The Iskander-M contains two guided missiles with a range of up to 300 miles and can carry conventional or nuclear warheads.
Putin said Belarusian President Alexander Lukashenko had long asked for the deployment. There was no immediate response from Lukashenko.
Belarus, Ukraine and Kazakhstan had nuclear weapons stationed on their territory but transferred them to Russia after the collapse of the Soviet Union in 1991, so this could be the first time since that Russia has deployed such weapons outside the country.
The US reaction to Putin’s announcement was moderate. National Security Council spokesman Adrienne Watson told NBC News late on Saturday that the US “has seen no reason to adjust our own strategic nuclear stance, nor any indication that Russia is preparing to use a nuclear weapon.”
But Oleksiy Danilov, the secretary of Ukraine’s National Security and Defense Council, tweeted that the Kremlin was “taking Belarus as a nuclear hostage.”
While the Belarusian army has not formally fought in Ukraine, the country maintains close ties with Russia, and Minsk last year allowed Moscow to use its territory to send troops into Ukraine. The two nations have intensified joint military training. Russia is also Belarus’ largest and most important political and economic partner.
A NATO spokesman called Russia’s nuclear rhetoric “dangerous and irresponsible” and said the organization is “closely monitoring the situation.”
“We have not seen any changes in Russia’s nuclear stance that would lead us to adjust ours,” it said. “We are determined to protect and defend all NATO allies.” NATO added that Moscow had “consistently violated its arms control commitments” by recently suspending its participation in the New START treaty. — a major nuclear arms control treaty between the US and Russia, the two largest nuclear powers in the world.

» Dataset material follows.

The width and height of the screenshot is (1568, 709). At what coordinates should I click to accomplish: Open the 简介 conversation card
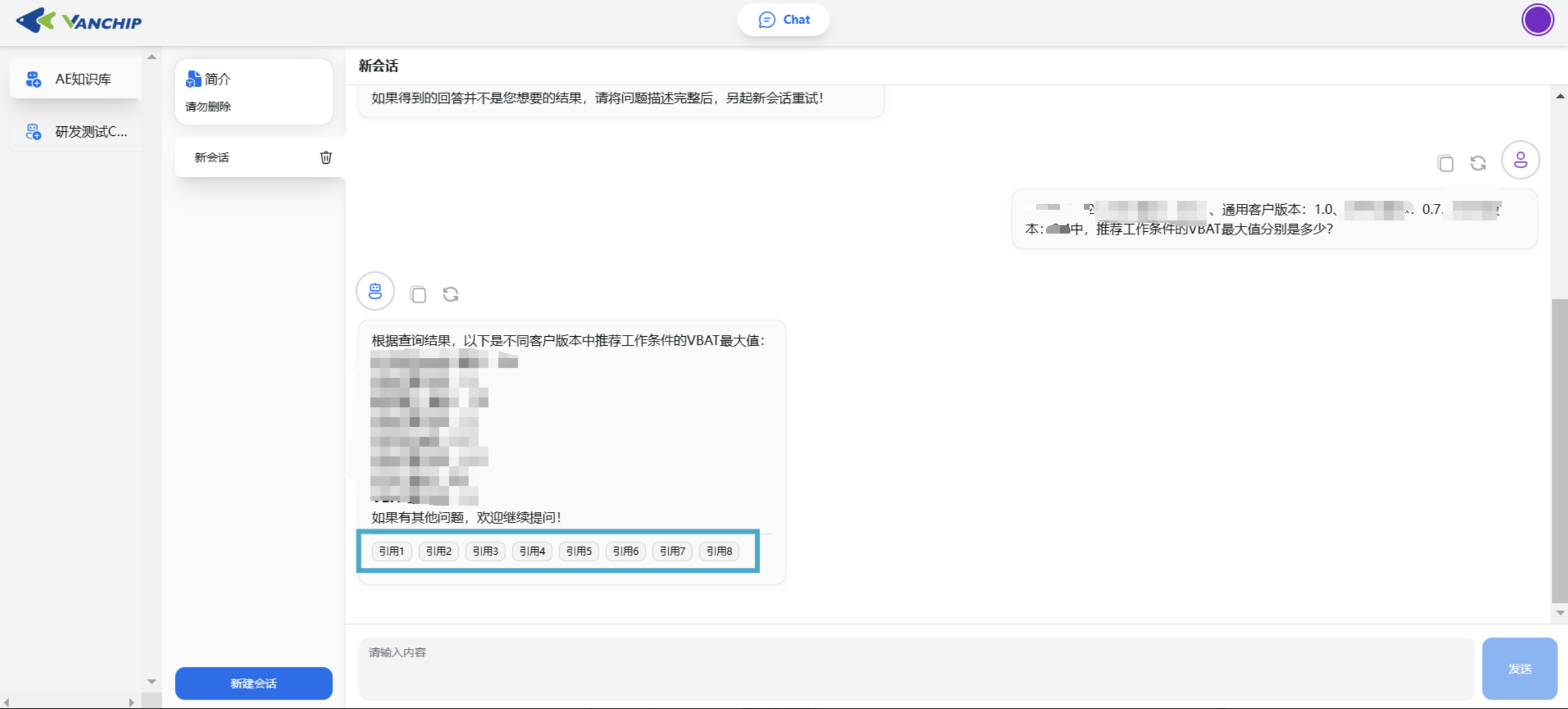(254, 92)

Hamish de Bretton-Gordon, a former commander of Britain and NATO’s joint chemical, biological, radiological and nuclear regiment, called the plan a “strategic mistake” and “another sign of desperation emanating from the Kremlin.” after 13 months of war in Ukraine and few victories to show for it.
“It seems that Putin is grasping at straws,” he said, adding that Russian troops had been “hammered” around Bakhmut, where brutal battles for control of the eastern city had raged for months, with neither side gaining much ground.
Bringing such weapons closer to NATO countries like Germany, Poland and Lithuania would likely help Western weapons get to Ukraine more quickly, he said. Germany, previously cautious about providing military aid to Ukraine, could be “encouraged” by the possible threat of approaching nuclear weapons, he added.